Brandon (Michael Fassbender) wants sex. It’s all he thinks about, 24/7. At work, at play, at home, on the subway, in the street and especially in the bedroom. It doesn’t matter what time of day it is, or where it is, or with whom it is. He has to have it.
That makes him difficult to live with. Just ask his sister Sissy (Carey Mulligan). Brandon doesn’t want her in his apartment and can’t wait until she leaves. She argues that, as family, they should be there for each other. He strongly disagrees. It’s hard to imagine more incompatible siblings.
But in Brandon’s defense, Sissy is seriously unstable. Singing New York, New York in a trendy nightclub, she sounds as if she’s on the precipice of a psychotic break.

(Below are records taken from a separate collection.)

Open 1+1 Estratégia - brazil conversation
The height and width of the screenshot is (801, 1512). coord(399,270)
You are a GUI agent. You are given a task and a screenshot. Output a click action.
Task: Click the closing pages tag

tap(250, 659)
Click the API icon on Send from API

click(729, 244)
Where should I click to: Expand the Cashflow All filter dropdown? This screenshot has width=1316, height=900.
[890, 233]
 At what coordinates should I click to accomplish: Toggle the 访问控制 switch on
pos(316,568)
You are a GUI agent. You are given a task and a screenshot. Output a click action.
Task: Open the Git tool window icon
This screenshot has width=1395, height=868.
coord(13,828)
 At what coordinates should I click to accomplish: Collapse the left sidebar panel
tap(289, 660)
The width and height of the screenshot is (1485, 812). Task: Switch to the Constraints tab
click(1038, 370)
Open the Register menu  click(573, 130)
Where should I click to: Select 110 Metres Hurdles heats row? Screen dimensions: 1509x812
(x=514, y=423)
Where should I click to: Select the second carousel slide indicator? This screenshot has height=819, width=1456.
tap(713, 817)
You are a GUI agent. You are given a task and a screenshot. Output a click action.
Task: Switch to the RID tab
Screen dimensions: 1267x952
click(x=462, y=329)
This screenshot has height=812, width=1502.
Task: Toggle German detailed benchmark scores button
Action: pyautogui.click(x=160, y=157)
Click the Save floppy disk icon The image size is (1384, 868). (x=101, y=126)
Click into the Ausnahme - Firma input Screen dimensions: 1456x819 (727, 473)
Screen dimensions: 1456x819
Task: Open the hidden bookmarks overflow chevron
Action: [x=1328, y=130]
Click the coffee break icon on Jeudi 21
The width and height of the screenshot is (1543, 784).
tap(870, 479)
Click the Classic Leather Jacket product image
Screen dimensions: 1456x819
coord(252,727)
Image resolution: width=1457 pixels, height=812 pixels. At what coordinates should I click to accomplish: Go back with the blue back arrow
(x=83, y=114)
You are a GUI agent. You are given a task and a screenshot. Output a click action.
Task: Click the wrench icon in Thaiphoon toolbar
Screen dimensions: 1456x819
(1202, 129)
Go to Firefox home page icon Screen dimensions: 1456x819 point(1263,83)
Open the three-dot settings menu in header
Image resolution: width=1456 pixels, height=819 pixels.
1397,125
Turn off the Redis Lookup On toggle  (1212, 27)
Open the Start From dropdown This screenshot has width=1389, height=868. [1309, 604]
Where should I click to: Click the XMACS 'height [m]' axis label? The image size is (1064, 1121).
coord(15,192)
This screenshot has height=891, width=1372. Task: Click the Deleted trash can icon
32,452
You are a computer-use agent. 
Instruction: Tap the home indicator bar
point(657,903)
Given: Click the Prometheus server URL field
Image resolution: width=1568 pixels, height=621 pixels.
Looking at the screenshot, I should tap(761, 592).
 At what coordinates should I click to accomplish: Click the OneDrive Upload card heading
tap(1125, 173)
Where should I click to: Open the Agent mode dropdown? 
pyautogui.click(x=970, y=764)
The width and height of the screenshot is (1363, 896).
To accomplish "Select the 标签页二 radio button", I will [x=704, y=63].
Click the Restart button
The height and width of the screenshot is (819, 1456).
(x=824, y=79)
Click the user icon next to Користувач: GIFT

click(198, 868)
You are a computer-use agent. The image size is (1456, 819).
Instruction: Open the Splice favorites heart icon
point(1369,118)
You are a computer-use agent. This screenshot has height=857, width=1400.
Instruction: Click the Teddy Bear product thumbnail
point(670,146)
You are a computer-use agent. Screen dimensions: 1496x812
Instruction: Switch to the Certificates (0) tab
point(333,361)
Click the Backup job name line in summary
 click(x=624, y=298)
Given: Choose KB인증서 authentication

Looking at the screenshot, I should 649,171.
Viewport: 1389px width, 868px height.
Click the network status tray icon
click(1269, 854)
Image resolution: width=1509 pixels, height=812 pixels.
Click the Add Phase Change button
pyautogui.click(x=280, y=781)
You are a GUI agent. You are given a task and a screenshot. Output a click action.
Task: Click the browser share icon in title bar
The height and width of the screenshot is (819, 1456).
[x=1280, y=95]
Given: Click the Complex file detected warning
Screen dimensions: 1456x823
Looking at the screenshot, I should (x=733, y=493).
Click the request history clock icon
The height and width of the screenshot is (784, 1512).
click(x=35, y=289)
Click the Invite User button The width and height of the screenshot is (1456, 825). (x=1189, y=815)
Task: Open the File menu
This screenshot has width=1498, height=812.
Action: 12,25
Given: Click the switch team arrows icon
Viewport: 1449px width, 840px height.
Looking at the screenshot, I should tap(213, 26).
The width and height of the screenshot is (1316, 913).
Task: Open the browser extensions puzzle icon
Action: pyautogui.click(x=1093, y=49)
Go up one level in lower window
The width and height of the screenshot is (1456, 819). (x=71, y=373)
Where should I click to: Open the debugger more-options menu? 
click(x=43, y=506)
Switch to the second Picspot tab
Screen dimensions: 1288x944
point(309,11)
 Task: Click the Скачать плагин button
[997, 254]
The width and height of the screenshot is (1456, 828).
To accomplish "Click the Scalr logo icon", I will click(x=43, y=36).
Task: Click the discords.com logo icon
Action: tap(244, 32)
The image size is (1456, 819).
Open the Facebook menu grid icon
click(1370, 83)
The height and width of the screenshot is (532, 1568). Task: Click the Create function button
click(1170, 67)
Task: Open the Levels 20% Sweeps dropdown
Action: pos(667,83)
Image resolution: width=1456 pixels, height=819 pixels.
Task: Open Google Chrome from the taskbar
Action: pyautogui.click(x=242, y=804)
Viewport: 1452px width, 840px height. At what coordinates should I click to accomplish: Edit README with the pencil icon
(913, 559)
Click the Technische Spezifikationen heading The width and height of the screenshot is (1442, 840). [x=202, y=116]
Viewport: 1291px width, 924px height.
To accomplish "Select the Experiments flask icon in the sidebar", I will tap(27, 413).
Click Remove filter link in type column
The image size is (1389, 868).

Shame is a complex, challenging, emotionally devastating drama from one of the most exciting filmmaking collaborations to emerge in the past decade: Fassbender and director Steve McQueen. McQueen, working from a screenplay that he co-wrote with Abi Morgan (The Iron Lady), takes much the same bare-bones narrative approach that worked so well in Hunger (2008).
But as with that film, Fassbender’s contribution is essential. In McQueen’s hands, he’s not so much a blank slate as he is a reflecting pool, tapping into Brandon’s disturbing blend of self-absorption and self-hatred. His alienation, it’s implied, could be possible only in a world in which the more people turn to devices that supposedly connect them, the more deeply they sink into despair.
Shame is not for everyone; that NC-17 rating isn’t just a design element. The film is a raw, unsparing look at the downside of humanity. Some critics have complained that it doesn’t address the reasons for Brandon’s behavior, but it doesn’t have to.
To paraphrase a character in Michael Clayton, people are incomprehensible.